Collected data

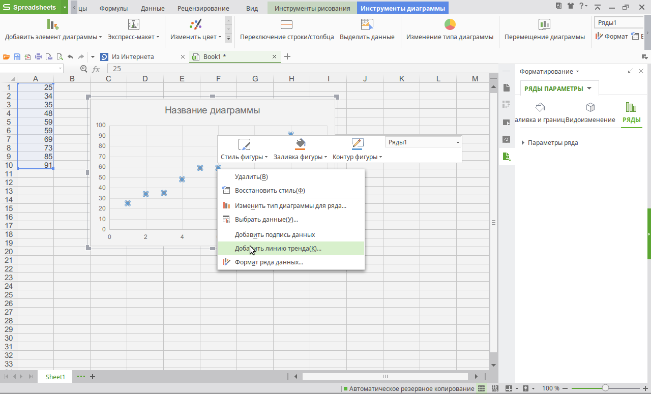
Task: Click the 'Выделить данные' ribbon icon
Action: point(367,25)
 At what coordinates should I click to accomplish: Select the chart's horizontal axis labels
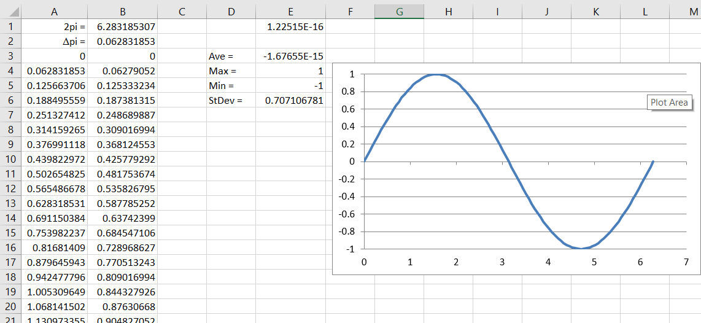tap(525, 262)
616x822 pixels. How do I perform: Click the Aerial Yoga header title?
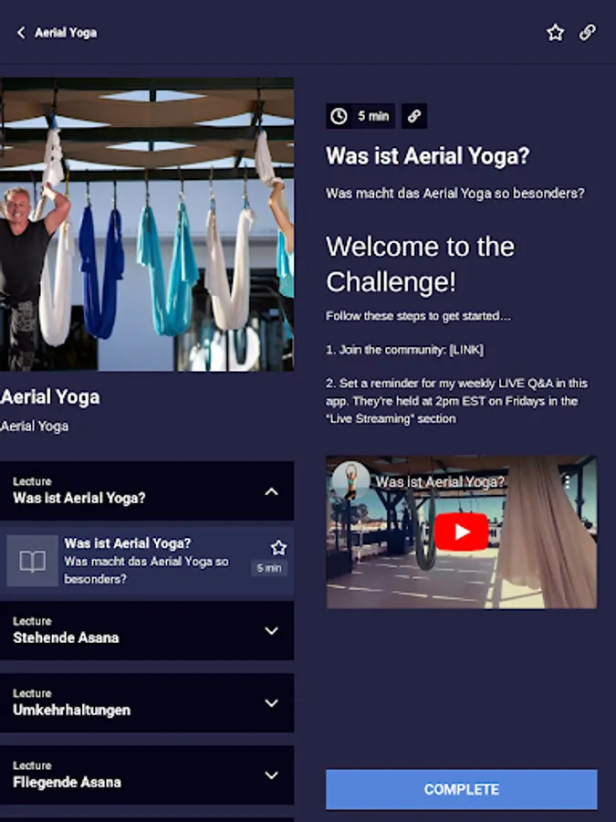click(66, 33)
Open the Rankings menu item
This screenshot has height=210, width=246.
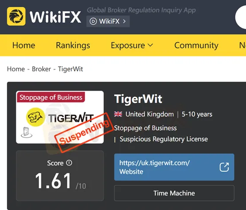click(x=73, y=45)
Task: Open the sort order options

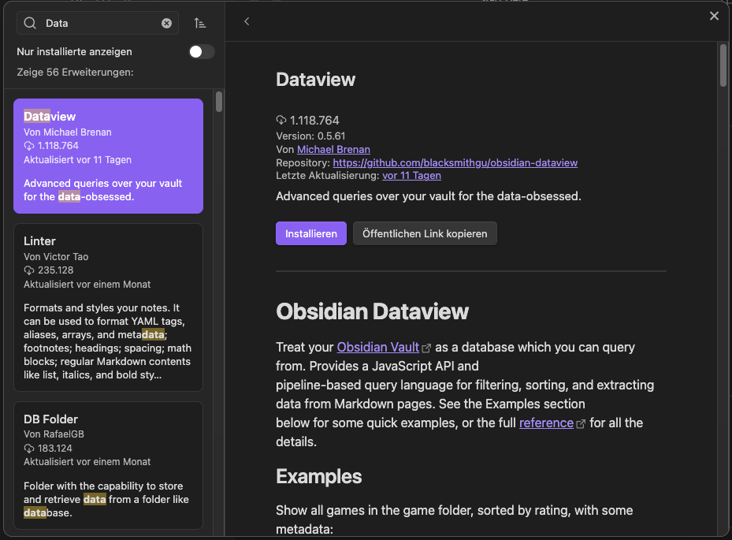Action: coord(200,23)
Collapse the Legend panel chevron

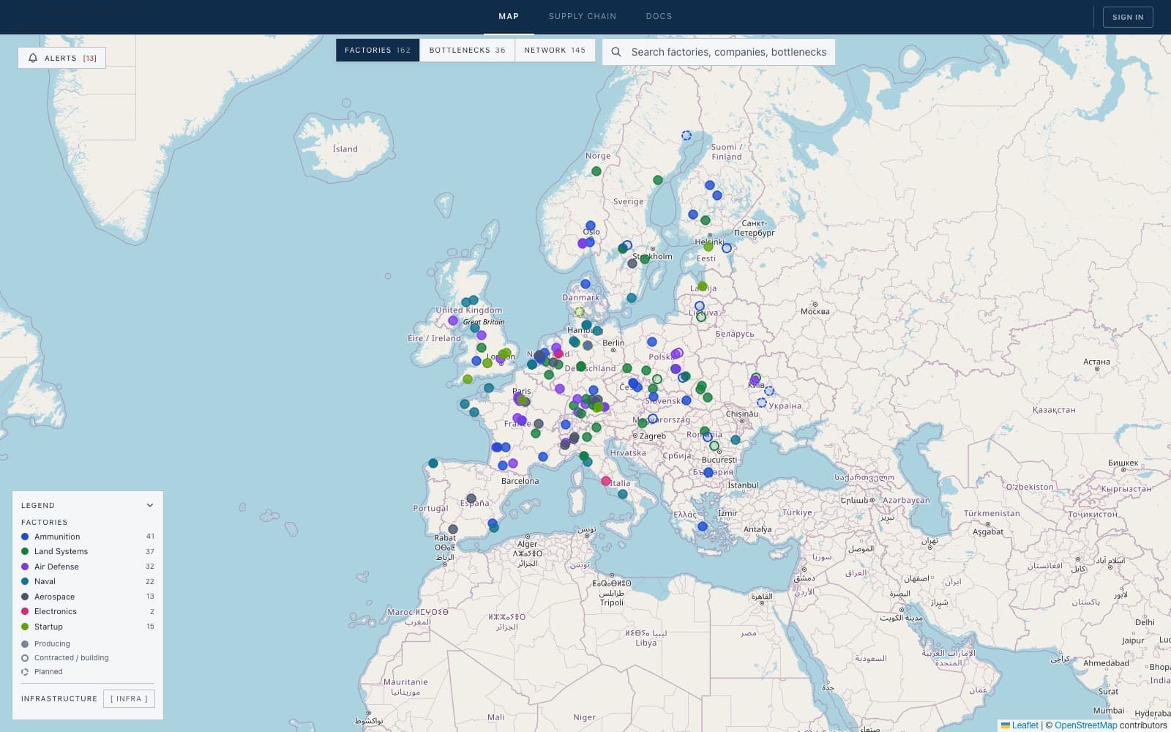pos(150,505)
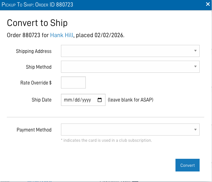Focus the Rate Override $ input box
Screen dimensions: 212x182
point(73,83)
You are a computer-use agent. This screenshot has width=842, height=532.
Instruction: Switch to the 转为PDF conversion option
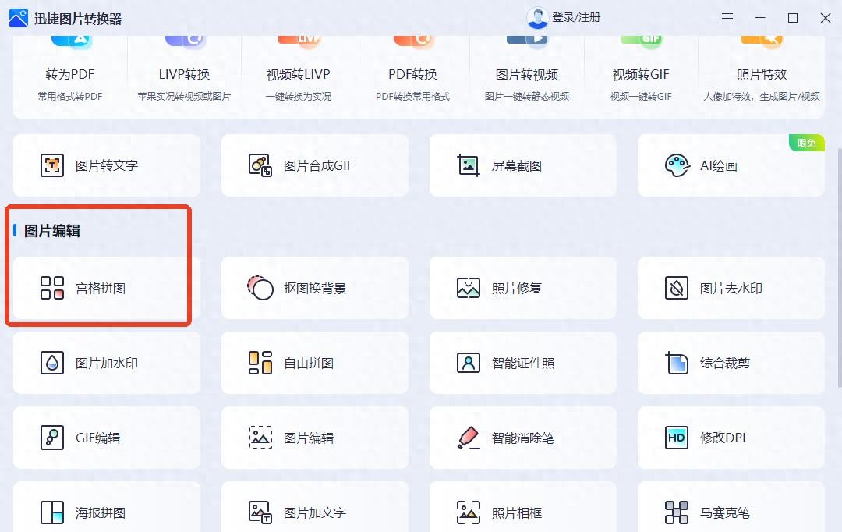(70, 74)
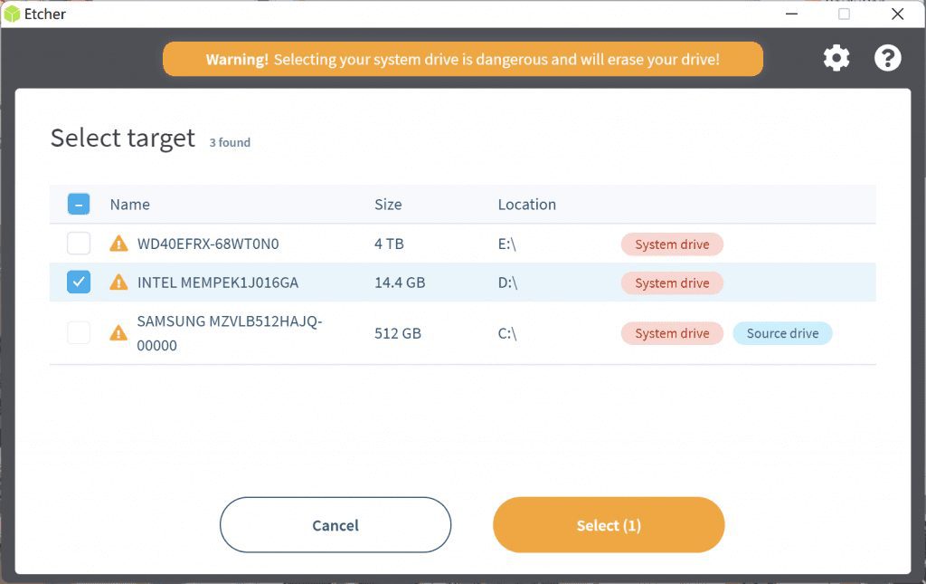Click the Size column header
The image size is (926, 584).
(388, 205)
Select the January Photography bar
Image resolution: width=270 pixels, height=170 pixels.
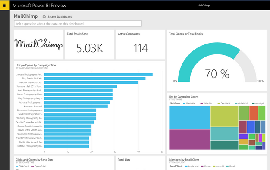point(98,74)
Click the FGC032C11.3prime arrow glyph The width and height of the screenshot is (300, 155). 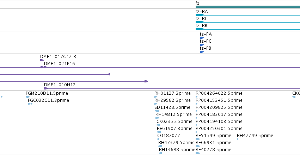30,104
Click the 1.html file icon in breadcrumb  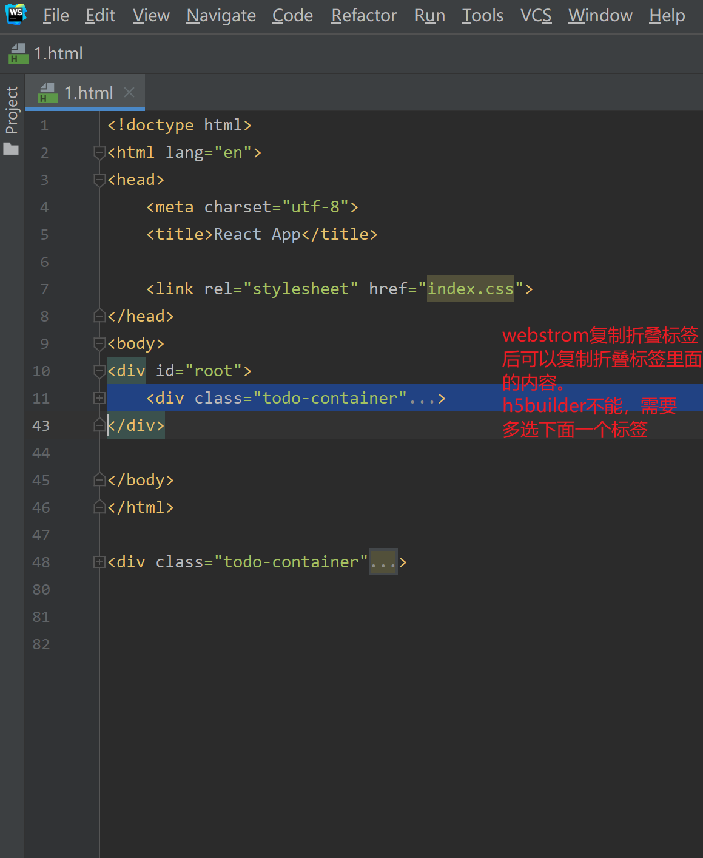pos(18,54)
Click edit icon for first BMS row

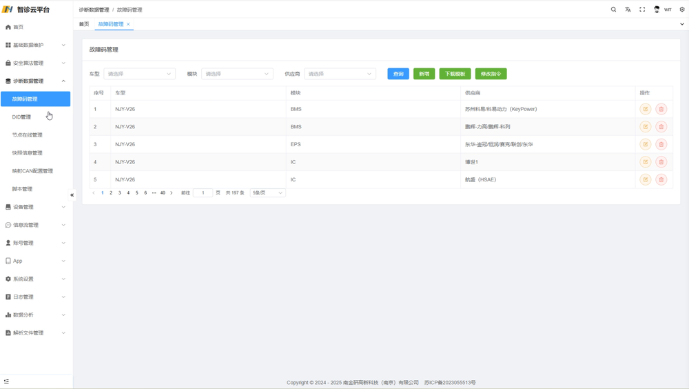[x=646, y=109]
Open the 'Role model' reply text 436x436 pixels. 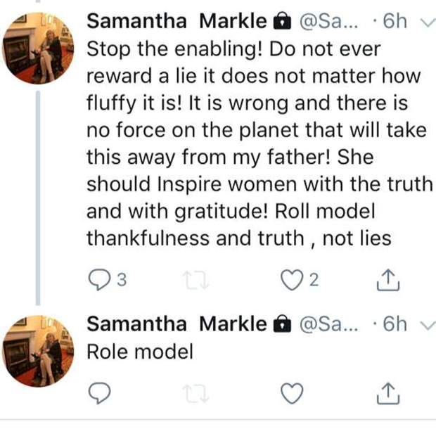(139, 352)
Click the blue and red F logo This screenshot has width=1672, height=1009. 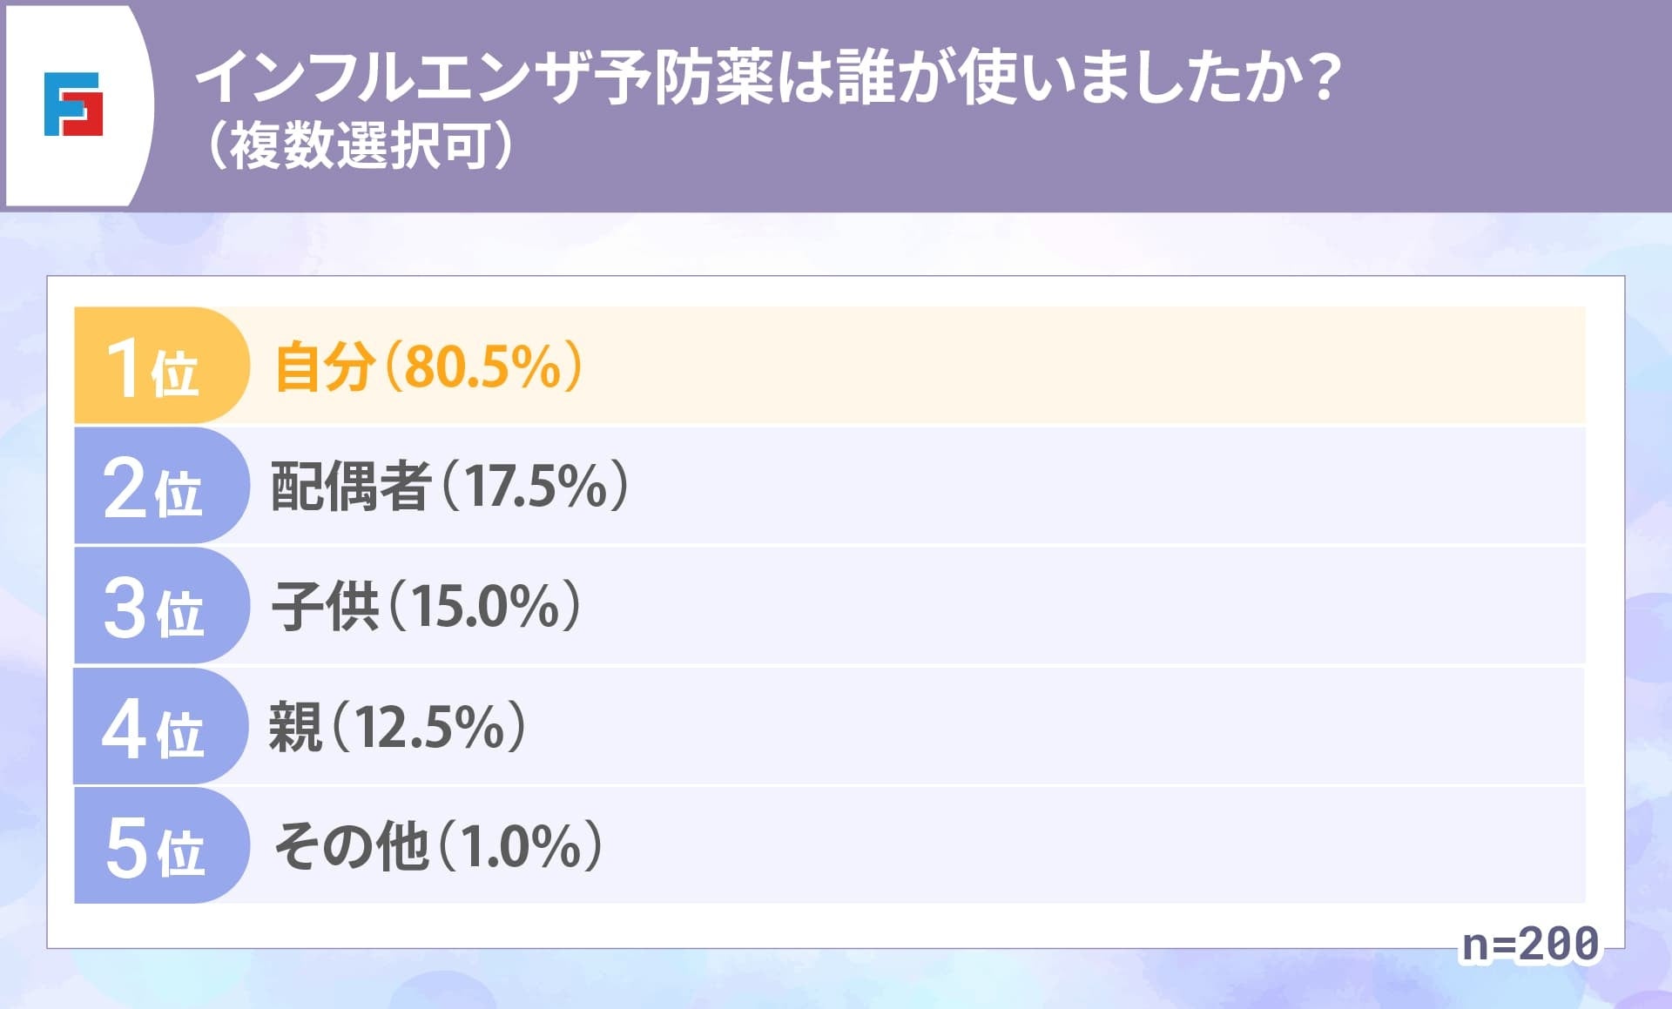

[Task statement]
Would you set down only the lines above from the line with "At what coordinates" to the line with "You are a computer-use", both included, exactly as they stand and without the pictures?

[Result]
 At what coordinates should I click to accomplish: Select the chart's horizontal axis labels
tap(525, 262)
616x822 pixels. How do I perform: Click the Aerial Yoga header title?
click(66, 33)
Open the Rankings menu item
This screenshot has height=210, width=246.
click(x=73, y=45)
Task: Open the sort order options

Action: coord(200,23)
Collapse the Legend panel chevron

pos(150,505)
Focus the Rate Override $ input box
Screen dimensions: 212x182
point(73,83)
You are a computer-use agent. This screenshot has width=842, height=532.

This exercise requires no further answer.